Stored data
******************************

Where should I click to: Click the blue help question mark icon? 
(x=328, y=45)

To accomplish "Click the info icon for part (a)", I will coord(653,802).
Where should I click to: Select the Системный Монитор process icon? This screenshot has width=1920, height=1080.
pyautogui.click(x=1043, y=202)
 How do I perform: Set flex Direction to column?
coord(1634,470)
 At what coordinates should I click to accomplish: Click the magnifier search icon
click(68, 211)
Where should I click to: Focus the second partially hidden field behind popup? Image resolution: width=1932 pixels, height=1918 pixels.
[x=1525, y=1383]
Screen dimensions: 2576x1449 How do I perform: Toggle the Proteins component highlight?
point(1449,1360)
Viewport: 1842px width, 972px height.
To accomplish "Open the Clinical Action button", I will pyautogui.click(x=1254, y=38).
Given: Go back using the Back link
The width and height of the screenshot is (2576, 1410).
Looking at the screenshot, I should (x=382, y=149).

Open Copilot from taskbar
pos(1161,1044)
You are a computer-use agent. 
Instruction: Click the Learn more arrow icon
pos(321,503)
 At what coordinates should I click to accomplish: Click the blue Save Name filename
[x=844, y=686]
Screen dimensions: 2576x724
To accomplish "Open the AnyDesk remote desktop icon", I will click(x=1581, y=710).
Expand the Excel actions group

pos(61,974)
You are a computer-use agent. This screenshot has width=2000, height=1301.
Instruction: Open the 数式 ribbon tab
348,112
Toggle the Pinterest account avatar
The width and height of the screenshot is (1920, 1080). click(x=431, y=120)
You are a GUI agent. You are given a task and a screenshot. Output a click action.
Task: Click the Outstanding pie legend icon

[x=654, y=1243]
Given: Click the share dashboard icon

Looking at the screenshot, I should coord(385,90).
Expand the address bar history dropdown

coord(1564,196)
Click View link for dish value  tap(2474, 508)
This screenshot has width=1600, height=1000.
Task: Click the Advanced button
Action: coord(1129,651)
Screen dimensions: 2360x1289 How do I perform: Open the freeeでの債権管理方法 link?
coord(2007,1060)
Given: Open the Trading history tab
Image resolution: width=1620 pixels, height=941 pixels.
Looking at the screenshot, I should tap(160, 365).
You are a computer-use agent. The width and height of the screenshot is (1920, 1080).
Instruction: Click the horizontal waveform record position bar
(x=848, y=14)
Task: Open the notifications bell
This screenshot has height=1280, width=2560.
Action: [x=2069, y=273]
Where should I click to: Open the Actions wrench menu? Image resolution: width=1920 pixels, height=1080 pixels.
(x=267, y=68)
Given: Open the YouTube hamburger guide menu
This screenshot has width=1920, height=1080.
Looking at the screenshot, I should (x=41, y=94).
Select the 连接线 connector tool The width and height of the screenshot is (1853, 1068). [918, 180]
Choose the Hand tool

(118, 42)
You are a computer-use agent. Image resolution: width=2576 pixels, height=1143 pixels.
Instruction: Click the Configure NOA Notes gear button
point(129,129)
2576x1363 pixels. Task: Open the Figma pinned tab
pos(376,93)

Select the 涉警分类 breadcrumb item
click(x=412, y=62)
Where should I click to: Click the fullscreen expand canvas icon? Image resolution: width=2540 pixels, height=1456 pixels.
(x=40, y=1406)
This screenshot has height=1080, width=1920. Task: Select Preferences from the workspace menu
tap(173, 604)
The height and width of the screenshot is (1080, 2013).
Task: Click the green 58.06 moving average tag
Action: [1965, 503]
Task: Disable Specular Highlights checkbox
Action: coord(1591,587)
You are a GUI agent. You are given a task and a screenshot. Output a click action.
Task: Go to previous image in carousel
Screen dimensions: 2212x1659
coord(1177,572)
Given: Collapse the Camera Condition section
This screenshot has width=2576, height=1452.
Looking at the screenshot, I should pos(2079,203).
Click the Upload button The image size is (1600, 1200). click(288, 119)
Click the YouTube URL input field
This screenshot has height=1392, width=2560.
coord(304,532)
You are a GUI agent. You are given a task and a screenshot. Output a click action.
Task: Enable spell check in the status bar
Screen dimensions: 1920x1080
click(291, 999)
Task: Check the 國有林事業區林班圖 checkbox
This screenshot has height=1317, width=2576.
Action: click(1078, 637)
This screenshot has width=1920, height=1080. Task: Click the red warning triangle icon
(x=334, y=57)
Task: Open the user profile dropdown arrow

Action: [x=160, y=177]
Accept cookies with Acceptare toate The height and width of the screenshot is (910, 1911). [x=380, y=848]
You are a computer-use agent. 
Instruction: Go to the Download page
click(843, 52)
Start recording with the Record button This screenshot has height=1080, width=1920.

******************************

## WORK TO BE COMPLETED
All entries above are to be transcribed verbatim.

## TASK RESULT
Where should I click to: Click the blue help question mark icon? 
(x=328, y=45)

To accomplish "Click the info icon for part (a)", I will coord(653,802).
Where should I click to: Select the Системный Монитор process icon? This screenshot has width=1920, height=1080.
pyautogui.click(x=1043, y=202)
 How do I perform: Set flex Direction to column?
coord(1634,470)
 At what coordinates should I click to accomplish: Click the magnifier search icon
click(68, 211)
Where should I click to: Focus the second partially hidden field behind popup? Image resolution: width=1932 pixels, height=1918 pixels.
[x=1525, y=1383]
Screen dimensions: 2576x1449 How do I perform: Toggle the Proteins component highlight?
point(1449,1360)
Viewport: 1842px width, 972px height.
To accomplish "Open the Clinical Action button", I will pyautogui.click(x=1254, y=38).
Given: Go back using the Back link
The width and height of the screenshot is (2576, 1410).
Looking at the screenshot, I should (x=382, y=149).

Open Copilot from taskbar
pos(1161,1044)
You are a computer-use agent. 
Instruction: Click the Learn more arrow icon
pos(321,503)
 At what coordinates should I click to accomplish: Click the blue Save Name filename
[x=844, y=686]
Screen dimensions: 2576x724
To accomplish "Open the AnyDesk remote desktop icon", I will click(x=1581, y=710).
Expand the Excel actions group

pos(61,974)
You are a computer-use agent. This screenshot has width=2000, height=1301.
Instruction: Open the 数式 ribbon tab
348,112
Toggle the Pinterest account avatar
The width and height of the screenshot is (1920, 1080). click(x=431, y=120)
You are a GUI agent. You are given a task and a screenshot. Output a click action.
Task: Click the Outstanding pie legend icon

[x=654, y=1243]
Given: Click the share dashboard icon

Looking at the screenshot, I should coord(385,90).
Expand the address bar history dropdown

coord(1564,196)
Click View link for dish value  tap(2474, 508)
This screenshot has width=1600, height=1000.
Task: Click the Advanced button
Action: coord(1129,651)
Screen dimensions: 2360x1289 How do I perform: Open the freeeでの債権管理方法 link?
coord(2007,1060)
Given: Open the Trading history tab
Image resolution: width=1620 pixels, height=941 pixels.
Looking at the screenshot, I should tap(160, 365).
You are a computer-use agent. The width and height of the screenshot is (1920, 1080).
Instruction: Click the horizontal waveform record position bar
(x=848, y=14)
Task: Open the notifications bell
This screenshot has height=1280, width=2560.
Action: [x=2069, y=273]
Where should I click to: Open the Actions wrench menu? Image resolution: width=1920 pixels, height=1080 pixels.
(x=267, y=68)
Given: Open the YouTube hamburger guide menu
This screenshot has width=1920, height=1080.
Looking at the screenshot, I should (x=41, y=94).
Select the 连接线 connector tool The width and height of the screenshot is (1853, 1068). [918, 180]
Choose the Hand tool

(118, 42)
You are a computer-use agent. Image resolution: width=2576 pixels, height=1143 pixels.
Instruction: Click the Configure NOA Notes gear button
point(129,129)
2576x1363 pixels. Task: Open the Figma pinned tab
pos(376,93)

Select the 涉警分类 breadcrumb item
click(x=412, y=62)
Where should I click to: Click the fullscreen expand canvas icon? Image resolution: width=2540 pixels, height=1456 pixels.
(x=40, y=1406)
This screenshot has height=1080, width=1920. Task: Select Preferences from the workspace menu
tap(173, 604)
The height and width of the screenshot is (1080, 2013).
Task: Click the green 58.06 moving average tag
Action: [1965, 503]
Task: Disable Specular Highlights checkbox
Action: coord(1591,587)
You are a GUI agent. You are given a task and a screenshot. Output a click action.
Task: Go to previous image in carousel
Screen dimensions: 2212x1659
coord(1177,572)
Given: Collapse the Camera Condition section
This screenshot has width=2576, height=1452.
Looking at the screenshot, I should pos(2079,203).
Click the Upload button The image size is (1600, 1200). click(288, 119)
Click the YouTube URL input field
This screenshot has height=1392, width=2560.
coord(304,532)
You are a GUI agent. You are given a task and a screenshot. Output a click action.
Task: Enable spell check in the status bar
Screen dimensions: 1920x1080
click(291, 999)
Task: Check the 國有林事業區林班圖 checkbox
This screenshot has height=1317, width=2576.
Action: click(1078, 637)
This screenshot has width=1920, height=1080. Task: Click the red warning triangle icon
(x=334, y=57)
Task: Open the user profile dropdown arrow

Action: [x=160, y=177]
Accept cookies with Acceptare toate The height and width of the screenshot is (910, 1911). [x=380, y=848]
You are a computer-use agent. 
Instruction: Go to the Download page
click(843, 52)
Start recording with the Record button This screenshot has height=1080, width=1920.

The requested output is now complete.